Strengths and Limitations
There are several strengths to this study. The study used real-world data from UK primary care where prescribing for T2DM and add-on therapy are managed, ensuring data are comprehensive and reflect true clinical practice. We examined cardiovascular outcomes, among a cohort of patients in routine clinical practice who were already on metformin and at similar stages in their disease management trajectories, thus reducing the potential for confounding by indication.27 This makes populations prescribed sulphonylurea and DPP-4i more similar at baseline, as was found in our analysis of baseline characteristics. There have been few head-to-head clinical trials that have compared the effects of different anti-diabetics on cardiovascular event rates in T2DM, among both patients with and without established cardiovascular disease, hence this study addresses an importance evidence gap. Despite growing evidence to support cardiovascular benefits of some SGLT-2 inhibitors and GLP-1 analogues in those with higher baseline cardiovascular risk,10, 28 DPP-4i and sulphonylureas remains the most widely prescribed treatments in the UK due to both cost and practical reasons, given need for subcutaneous administration for GLP-1 analogues.1 Hence, evidence comparing DPP-4 inhibitors and sulphonylureas remains clinically highly relevant. Our samples size allowed for robust outcome and exploratory subgroup analyses.

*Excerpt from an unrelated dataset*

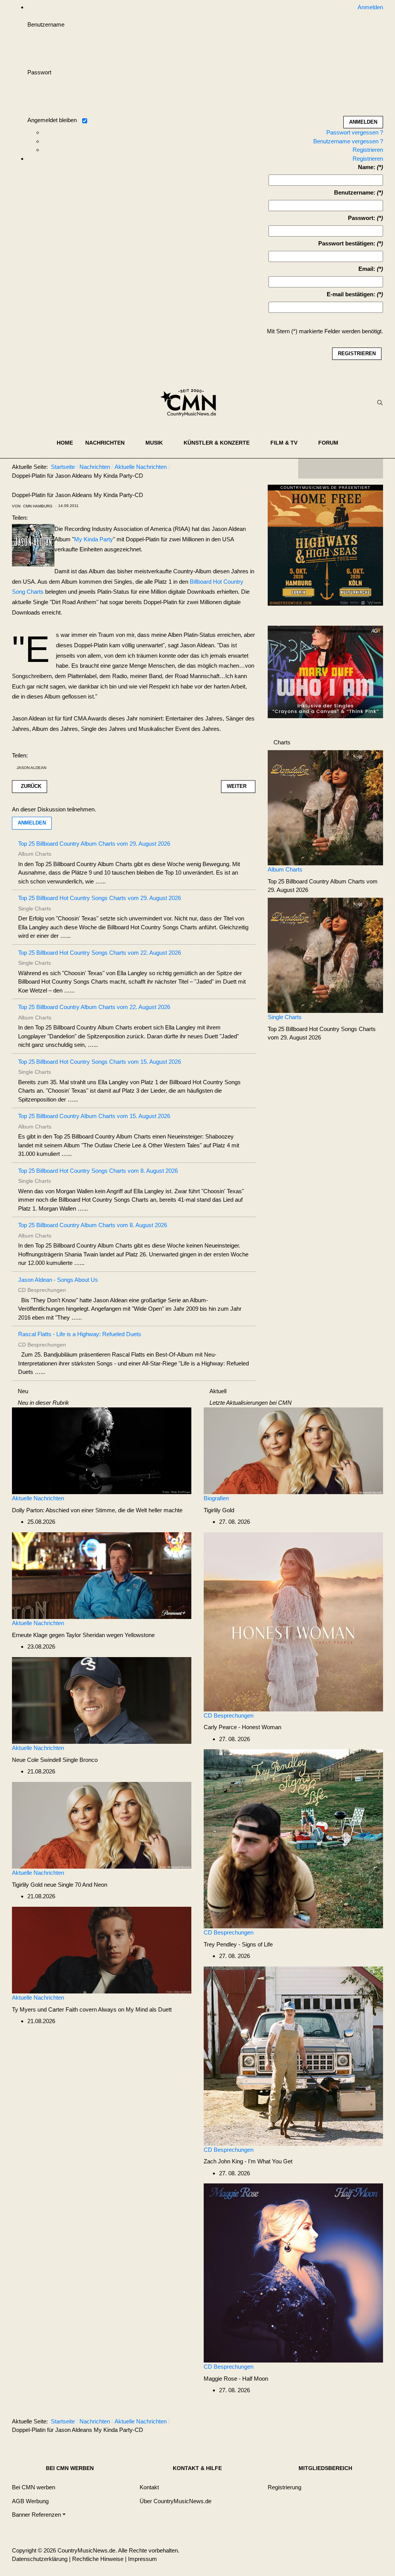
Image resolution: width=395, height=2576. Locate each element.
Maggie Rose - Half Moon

There are notable limitations. We were unable to analyse cardiovascular outcomes for other add-on treatments to metformin such as SGLT-2 inhibitors and GLP-1 analogues due to lack of sample size. Our subgroup analysis, which raised the possibility of a protective cardiovascular effect with DPP-4i in older adults and those with BMI < 25kg/m2, needs further investigation as the sample size is small, but does warrant further investigation given use of anti-diabetics is common in both these groups. As with any observational study, despite extensive adjustment for potential confounders including key ones excluded in several previous studies, a risk of residual and unmeasured confounding remains.